如何在第三个变量中分配2个单独变量的结果？

Question

这里的问题很简单。无法弄清。
我正在尝试从primaryWork和secondaryWork获取结果，并将这些结果分配给变量myWorkList。请让我知道我在这里做错了。

谢谢

  let myWorkList
  let primaryWork = this.list.filter(r => r.worker === null)
  let secondaryWork = this.list.filter(r => r.worker === this.currentWorker.id)
  if (this.list) {
    if (this.superuser && this.currentWorker) myWorkList = primaryWork && secondaryWork
  }
  return myWorkList

Answer 1

听起来primaryWork和secondaryWork都是数组。您可能正在寻找.concat() method：

  let myWorkList
  let primaryWork = this.list.filter(r => r.worker === null)
  let secondaryWork = this.list.filter(r => r.worker === this.currentWorker.id)
  if (this.list) {
    if (this.superuser && this.currentWorker) myWorkList = primaryWork.concat(secondaryWork)
  }
  return myWorkList

或者，修复代码中的一些潜在错误：

  // whoever is using the return value from this function expects an array, so if this.list is undefined (or if this.superuser is false) we should return an empty array instead of undefined
  let myWorkList = []
  // if this.list is undefined, this.list.filter will fail - so we do it inside the conditional block
  if (this.list) {
    let primaryWork = [];
    let secondaryWork = [];

    // if this.superuser or this.currentWorker are false, we don't need to waste CPU cycles computing this.list.filter()
    if (this.superuser)
      // I made the assumption (correct me if I'm wrong) that if r.worker is null, the work belongs to the superuser
      primaryWork = this.list.filter(r => r.worker === null)

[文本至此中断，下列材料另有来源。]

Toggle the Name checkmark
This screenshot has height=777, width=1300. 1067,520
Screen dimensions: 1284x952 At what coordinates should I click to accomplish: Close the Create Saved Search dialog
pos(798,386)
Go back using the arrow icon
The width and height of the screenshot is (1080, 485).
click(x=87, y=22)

    // if this.currentWorker is undefined, this.currentWorker.id will fail -- so we perform this filter inside yet another conditional block
    if (this.currentWorker)
      secondaryWork = this.list.filter(r => r.worker === this.currentWorker.id)

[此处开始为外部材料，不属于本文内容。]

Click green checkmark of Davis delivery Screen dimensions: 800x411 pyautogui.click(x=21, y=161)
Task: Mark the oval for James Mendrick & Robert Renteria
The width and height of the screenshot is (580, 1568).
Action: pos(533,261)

    myWorkList = primaryWork.concat(secondaryWork)
  }
  return myWorkList

最后，您可以将所有内容都放入一个单独的filter中，并且只对列表进行一次而不是两次的迭代，就像这样：

  return (
    // Check that this.list is defined before filtering
    this.list ?
      this.list.filter(r =>
        // superuser case
        (this.superuser && r.worker === null)
        || // or
        // non-superuser case
        (this.currentWorker && r.worker === this.currentWorker.id)
      )
    // Return an empty array if this.list was undefined
    : []
  );

请注意，在此最终版本中，我们不会实例化myWorkList，primaryWork， 或 secondaryWork。如果我们可以直接返回所需的最终值，则无需在内存中分配空数组以稍后进行垃圾回收。最终表单的运行速度应快2-3倍：

• 因为我们将this.list数组迭代一次而不是两次，所以速度快了两倍
• 快一点 ，因为我们避免了不必要的内存分配

在我的计算机上，初步基准测试将其速度提高了约2.4：

var list = [{worker: null}, {worker: null}, {worker: 1}, {worker: 2}, {worker: 2}, {worker: 3}, {worker: 4}, {worker: null}, {worker: 2}]

var d0 = new Date(); for (var i = 0; i < 500000; i++) { var primary = list.filter(r => r.worker === null); var secondary = list.filter(r => r.worker === 2); primary.concat(secondary); } console.log(new Date() - d0);
// 659

var d0 = new Date(); for (var i = 0; i < 500000; i++) { list.filter(r => r.worker === null || r.worker === 2); } console.log(new Date() - d0);
// 272